一方、ビールは他のお酒に比べて歴史的に税率が高く設定されてきた。その背景には、「ビールはぜいたく品」という戦前の考え方がある。清酒や焼酎などは「庶民の酒」として価格を抑えるが、ビールは高所得者の飲み物というイメージがあったのだ。しかし、周知のように現在では立派な「庶民の酒」。不自然だという声は以前から上がっていた。

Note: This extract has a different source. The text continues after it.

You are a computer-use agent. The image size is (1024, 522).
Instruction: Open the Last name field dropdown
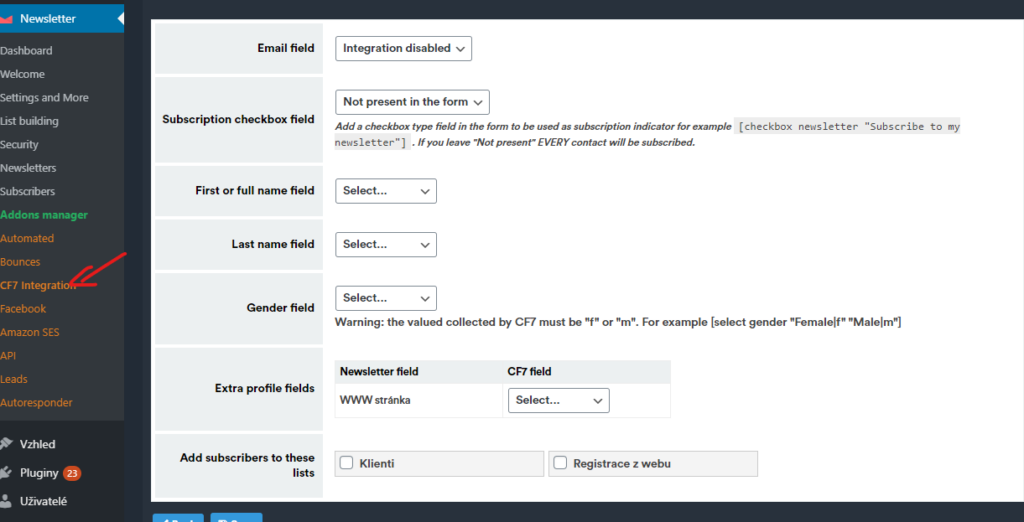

そこへ来ての「度数課税」案である。ビールは実質的な減税になりそうだが、一方で、節約嗜好で人気を呼び、08年には発泡酒の売り上げを抜いた第3のビールは実質的な増税になる。現行の酒税法では、ビール系飲料の税率はビール約45%、発泡酒約34%、第3のビール約24%(アルコール度数は5%前後とほぼ同じだが、麦芽含有量などで区分されている)。これがすべて同率になるというわけだ。
この改変案は、鳩山首相いわく「度数課税は健康への負荷を踏まえた措置」だそうだ。国民の健康に配慮するのはいいが、税金を低く抑えるために"発明"された発泡酒や第3のビールが増税されるのであれば本末転倒という意見もある。民主党は「2010年度中の実施は難しい」としているが、首相自身が乗り気のため、任期の4年の間に実現する可能性が高そう。
そもそも、「嗜好品」とは「生活必需品ではないもの」という意味。消費税がない時代は物品税として、コーヒー、宝石、毛皮、車などに税金がかけられていた。しかし、紅茶や日本茶には課税なし。「嗜好品」の定義がいかにあいまいかがわかるだろう。
最後に、こんなびっくりニュースも飛び込んできた。米・オバマ米大統領が医療保険改革の財源確保のために、糖分の入った炭酸飲料などに対する課税を検討しているというのだ。これも、やはりお題目は「国民の肥満抑止のため」。
いずれにせよ、財源を確保しながら、国民の健康を守ることで医療費を抑える狙いだが、はたして効果はいかほどだろうか。